Baby Girl, It’s Time to Trust Yourself
“Confidence I have. Trust, I’m still learning.”
Dear Sis,
Lately, I’ve been sitting with the fact that after all these years, after all these accomplishments, after all these accolades, I still lack one thing: trust. Not trust in someone else, but trust in myself.
People have been telling me to trust myself for as long as I can remember. But more recently, it’s become a recurring theme in many of my conversations. For example, my yoga instructors remind me that I need to trust myself when I stand up to practice teach in my classes (Yeah y’all, your girl is on her way towards becoming a yoga instructor. But more on that later.) My mentors tell me to trust myself when I start doubting my next move. My mom says to trust myself when I call with questions or for advice that I already know the answers to. And even friends—sometimes random people—will say it so casually, like it’s the simplest thing in the world:
“Racquel, just trust yourself.”
But here’s the thing. I have all the confidence in the world. I walk into rooms like I own them. I unapologetically speak my truth. I speak things into existence as if they already belong to me. I’ve done the hard things. I’ve started over. I’ve failed. I’ve lost. And I’ve rebuilt from scratch.
So, it’s not that I don’t believe in myself. It’s just that sometimes, I don’t trust myself enough to let it flow or to let it be easy. I second-guess what I already know.
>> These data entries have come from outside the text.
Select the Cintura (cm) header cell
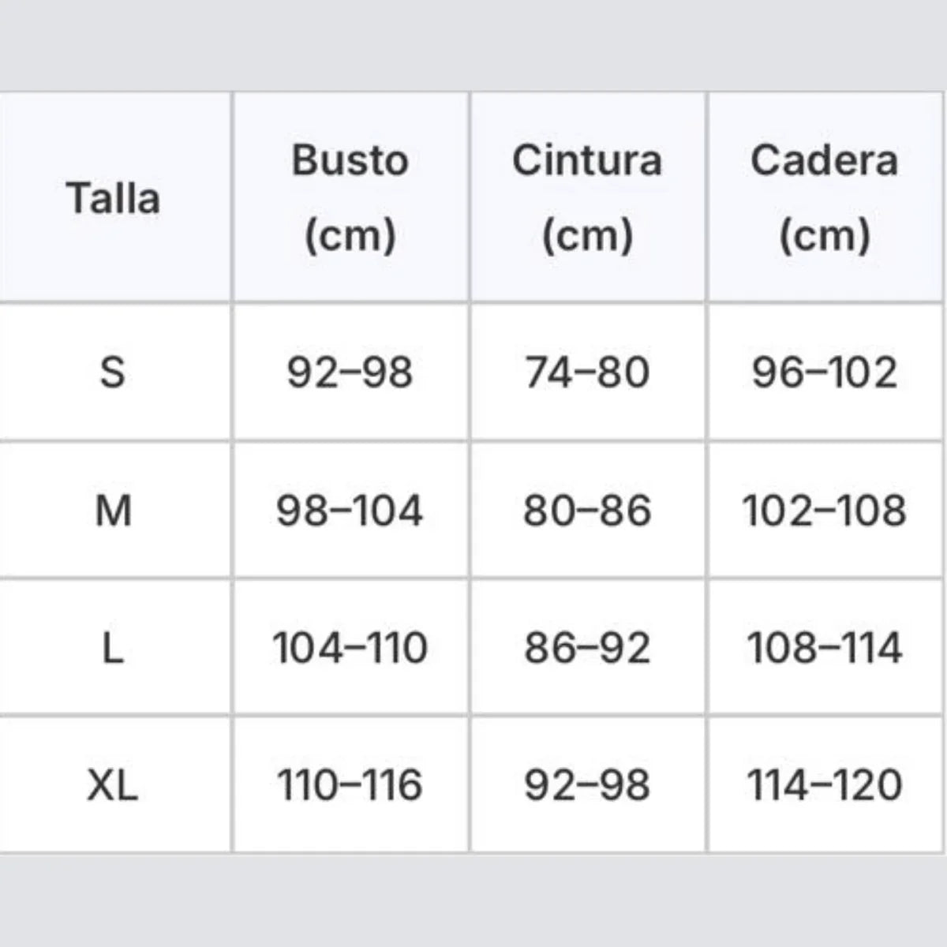This screenshot has width=947, height=947. (587, 197)
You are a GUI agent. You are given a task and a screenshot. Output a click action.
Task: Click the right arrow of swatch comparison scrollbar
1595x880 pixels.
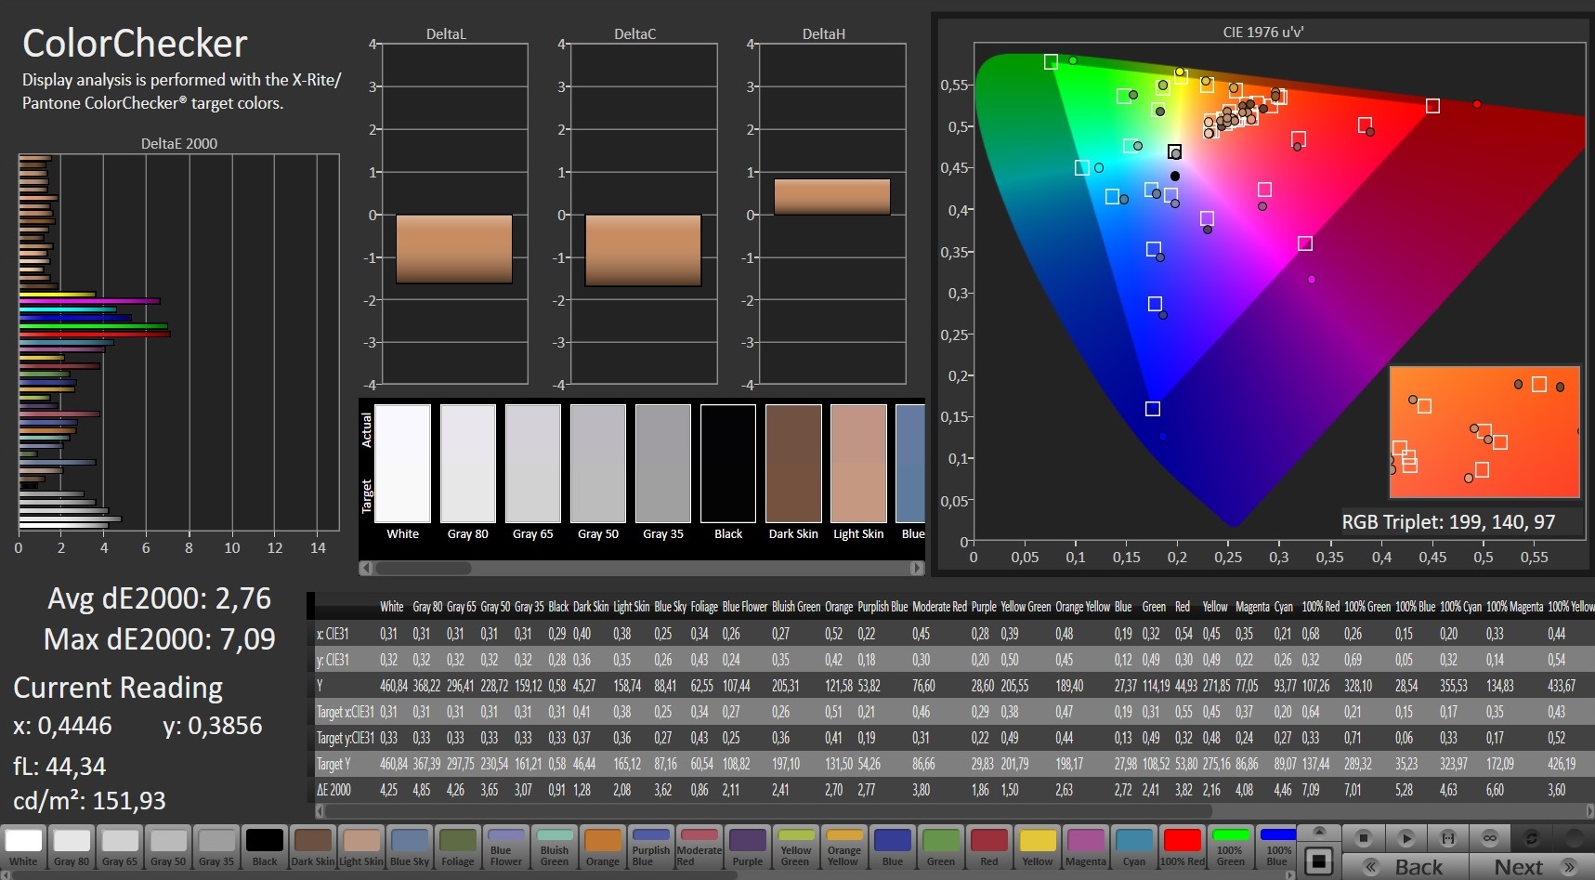coord(917,568)
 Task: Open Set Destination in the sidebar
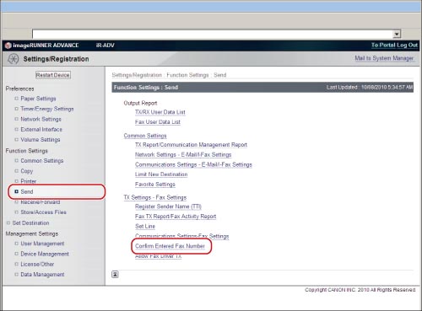pyautogui.click(x=30, y=223)
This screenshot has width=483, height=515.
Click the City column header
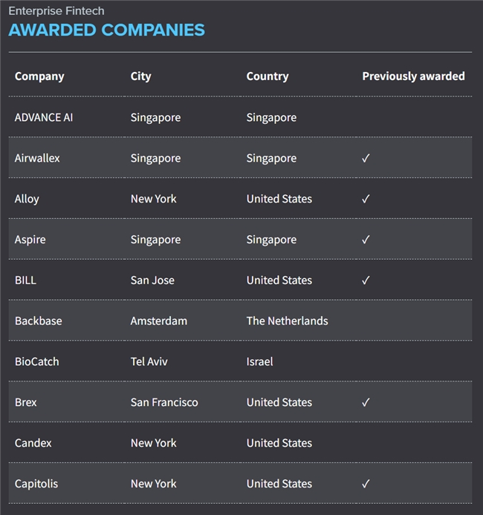(140, 76)

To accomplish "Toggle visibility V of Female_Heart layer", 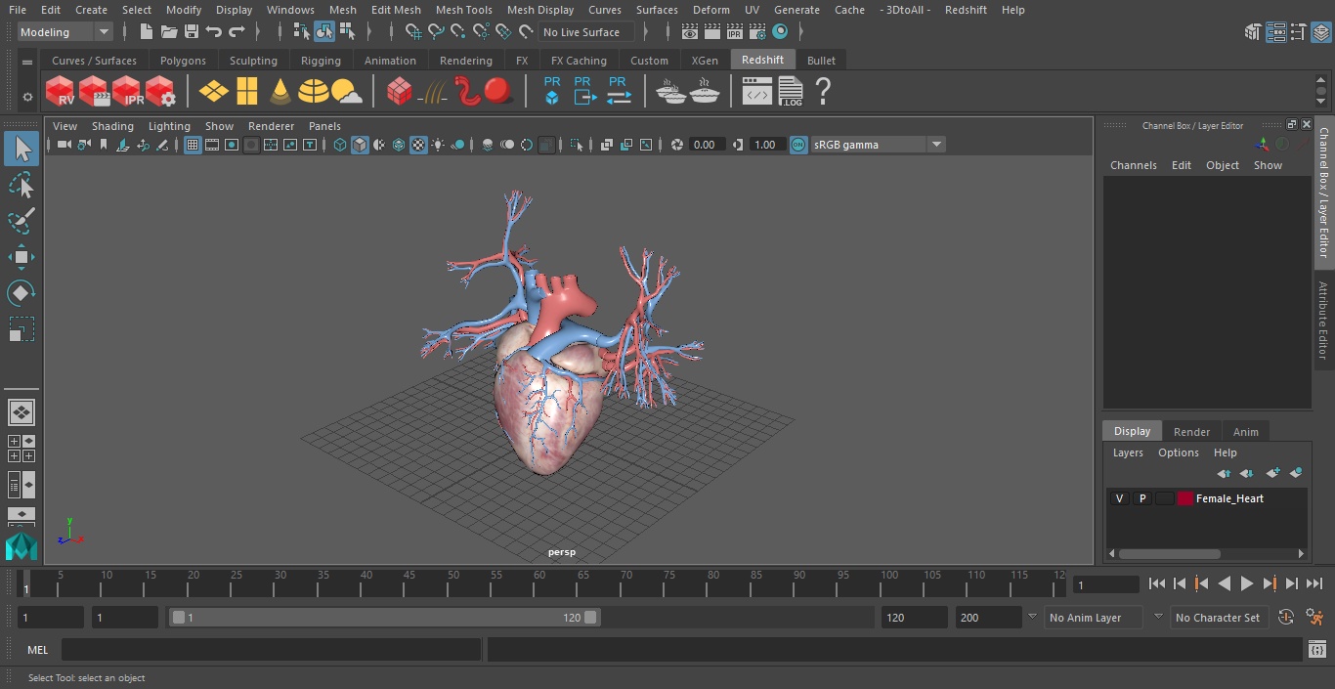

I ask for far too many opinions. I delay the decision, thinking maybe someone else knows better than me or that maybe it’s not the right time.
But at my big age of 40, I’m learning that while confidence and trust might be sisters, they certainly are not twins. Confidence is how I show up in the world. Trust is how I follow through when no one’s watching. Confidence says, “Racquel, you got this.” Whereas trust whispers, “And no matter the outcome, you’re going to be okay”
And somewhere between the doing and the being, I’ve had to learn the subtle (well, in this case, the not so subtle) art of letting go in favor of choosing to believe that I am already equipped with everything I need.
Because Trust asks for surrender. And that surrender requires faith. Not just in the outcome, but in myself.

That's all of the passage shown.